The provider’s aims of creating a home-from-home environment were shared amongst the staff team and implemented in practice. People told us that they felt comfortable and at ease. People, their relatives and staff were involved in decisions related to the running of the home. They told us that their views and suggestions were listened to and respected and that they felt able to raise concerns about their care. Quality assurance processes ensured that the service people received met their needs and preferences and was effective.
The provider and registered manager saw the importance of partnership working. They worked with the local authority and external health professionals to ensure people received coordinated care. There was shared learning between the provider’s other homes and regular meetings helped ensure that good practice was shared.
People told us that they felt safe. They were protected from abuse and discrimination. Sufficient numbers of skilled staff ensured people’s physical and emotional needs were met. Risks to people’s safety were identified and mitigated. Infection control was maintained.
People’s needs were assessed and reviewed on an on-going basis. They received personalised care and were actively involved in discussions in relation to it. People were supported to maintain their health. They had access to medicines, which were managed safely, and received support from external healthcare professionals when required. People were complimentary about the care they had received and the effect this had on their health. One person told us, “I don’t think I could have found anywhere better, since I have been here all my readings are correct, they were all over the place in hospital”. People could plan for their end of life care to help ensure their comfort was maintained and their wishes were respected.
Staff were kind and caring. People were supported sensitively and their privacy and dignity were maintained. Positive relationships had developed between people as well as with staff. Compassionate and thoughtful interactions were observed and staff took time to interact with people. Staff were mindful of supporting people in a way that met their needs. When people displayed signs of apparent anxiety, staff took time to listen to them and offered distraction techniques. People were calm and settled after their interactions with staff. One person told us, “They listen to me, what I need”.
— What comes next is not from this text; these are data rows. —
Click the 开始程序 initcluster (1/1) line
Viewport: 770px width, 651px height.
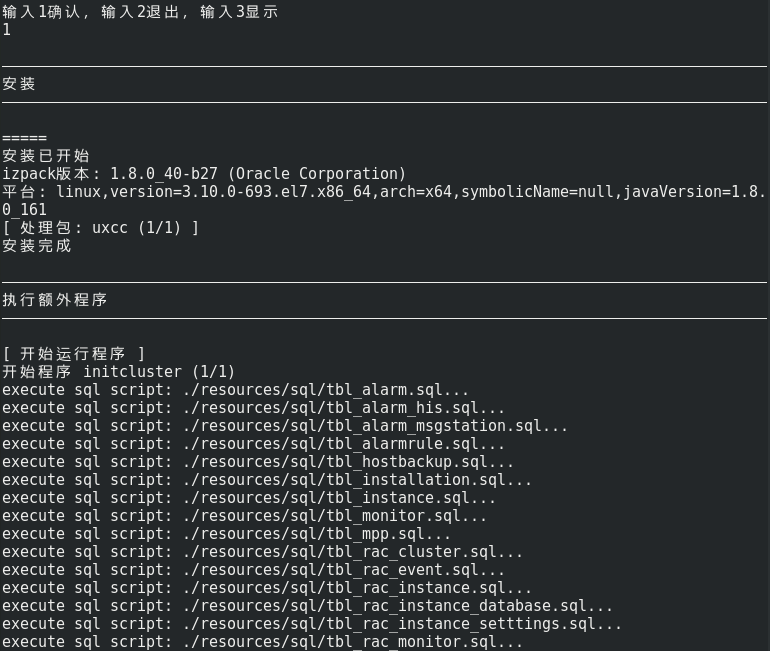[x=118, y=372]
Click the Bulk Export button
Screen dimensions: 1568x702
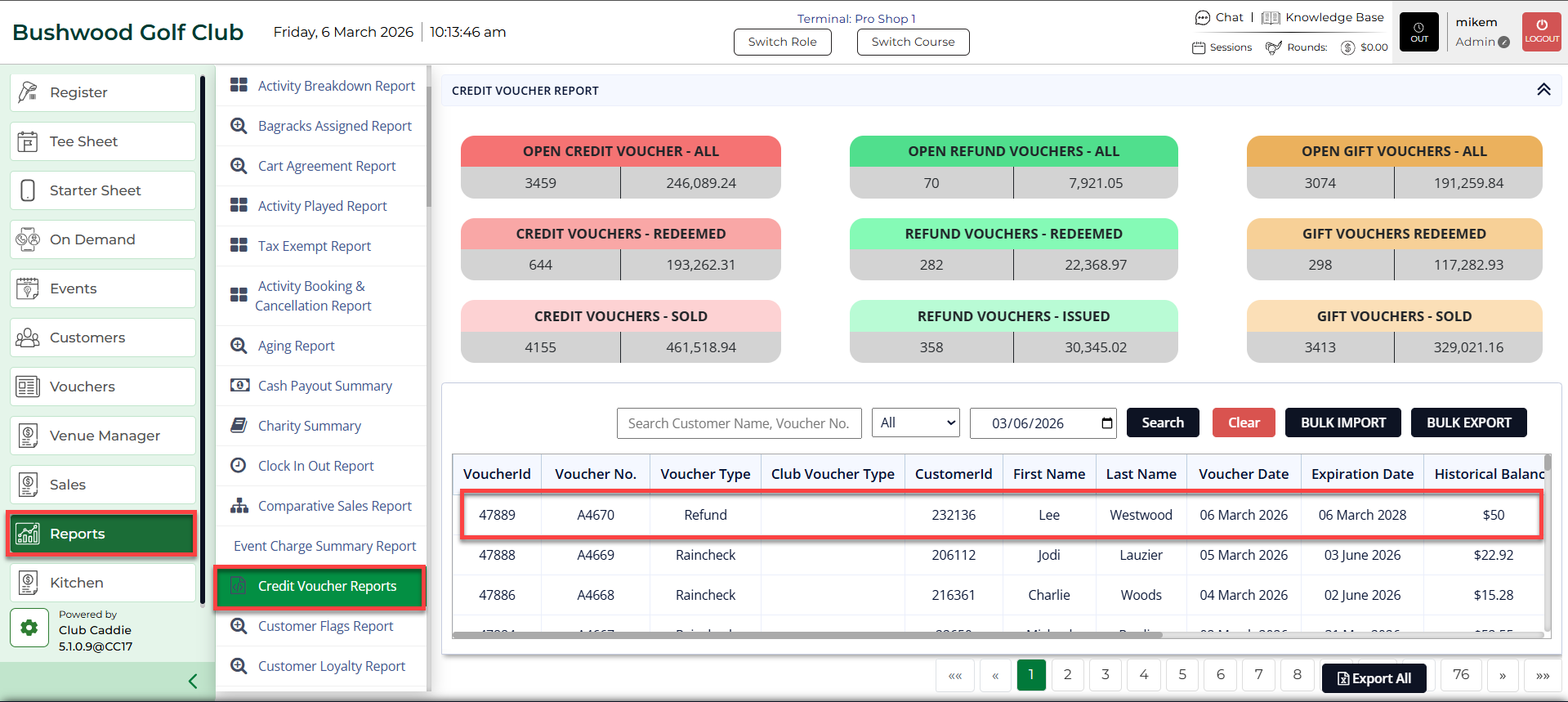pos(1467,423)
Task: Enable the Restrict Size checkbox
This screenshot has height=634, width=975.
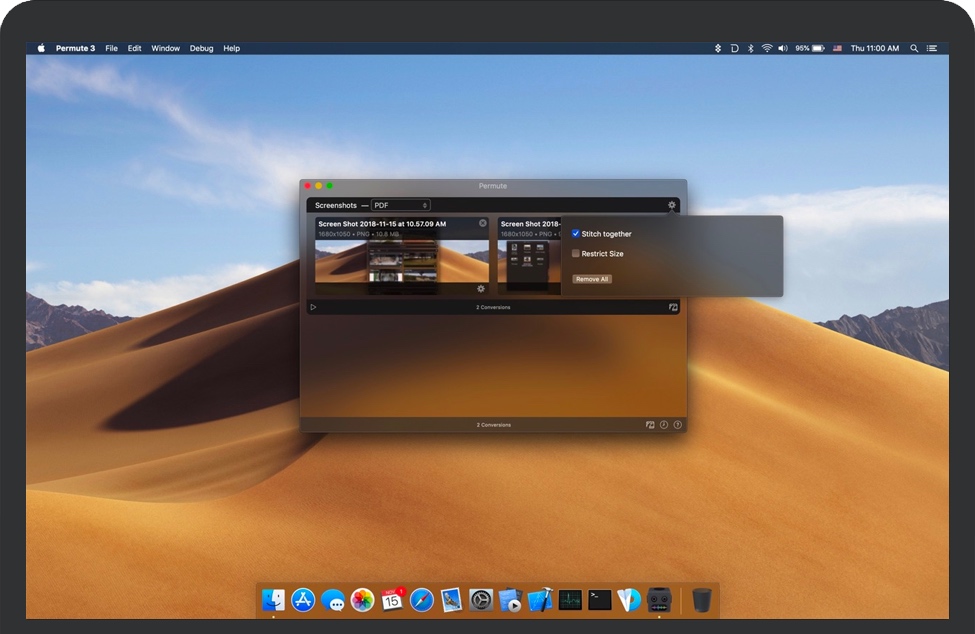Action: click(x=576, y=254)
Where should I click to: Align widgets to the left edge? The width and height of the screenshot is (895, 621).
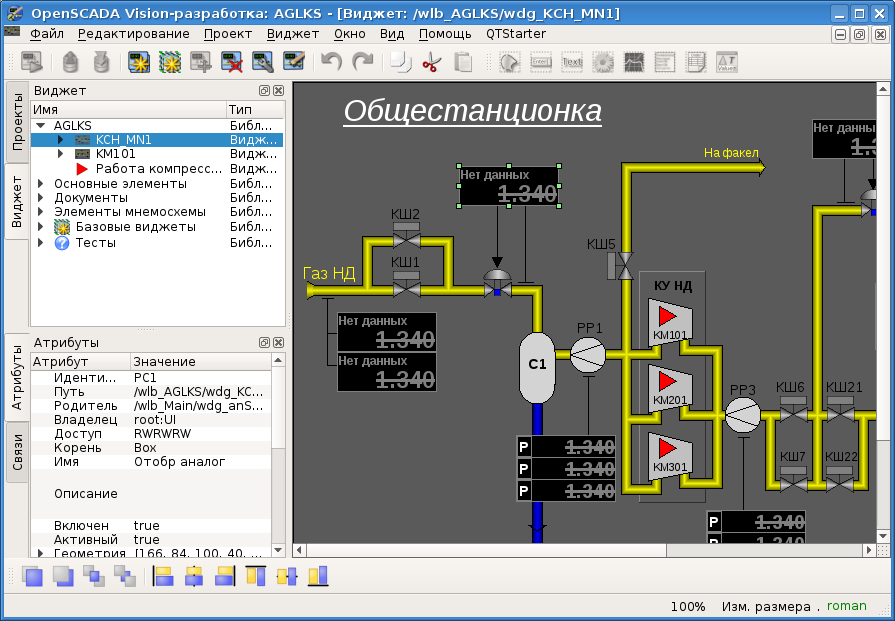[x=163, y=575]
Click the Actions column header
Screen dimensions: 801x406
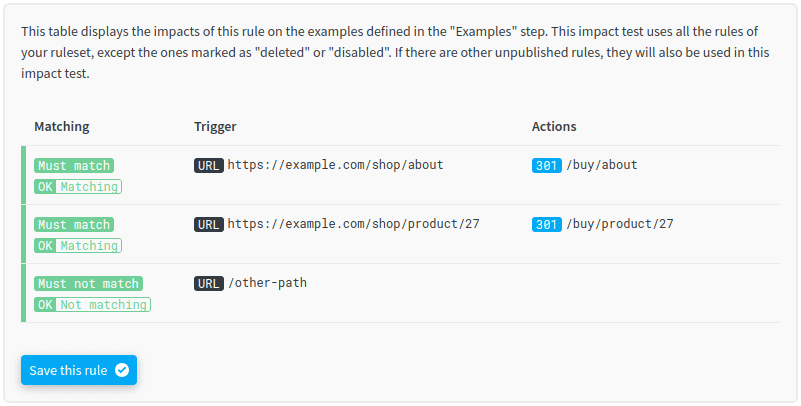[554, 127]
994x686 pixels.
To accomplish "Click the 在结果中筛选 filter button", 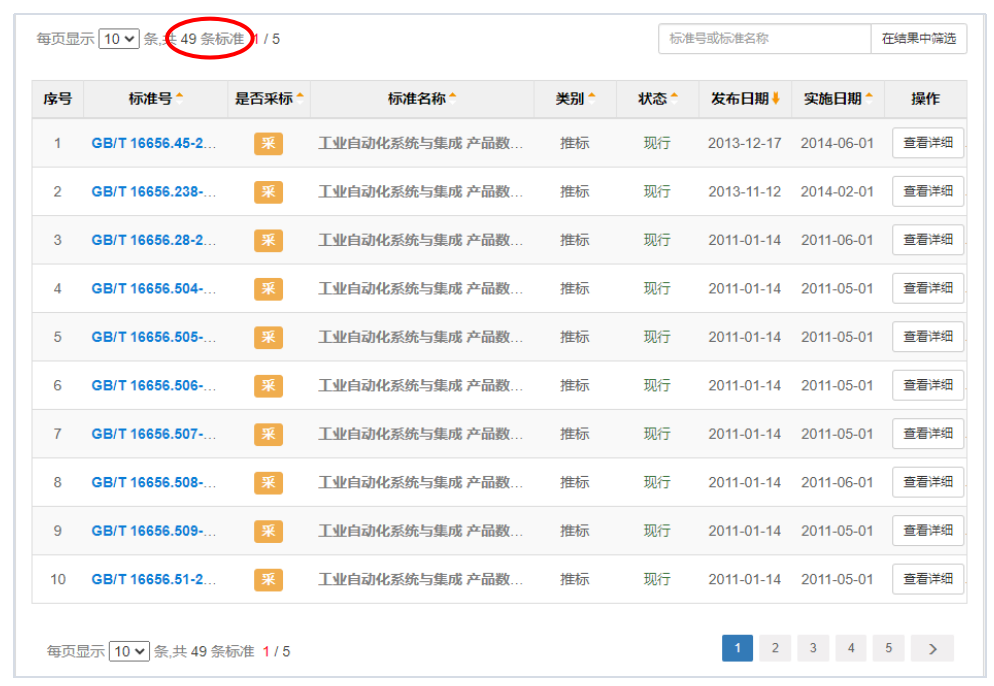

People had access to sufficient quantities of food and drink to maintain their nutrition and hydration. People told us they enjoyed the food and they were provided with choice.
People had access to an environment that met their needs. Communal areas, as well as private spaces, enabled people to spend time on their own or with others. Adaptations to the environment and facilities, to meet people’s specific needs, had been undertaken.
People were not socially isolated. Planned group activities, as well as one-to-one interaction between people and staff, enabled people’s social needs to be met. People were observed to be having fun. They were laughing, smiling and enjoying the interaction and stimulation that was provided.
People were encouraged to be independent. One person enjoyed helping staff with the household chores. Others independently accessed the local community.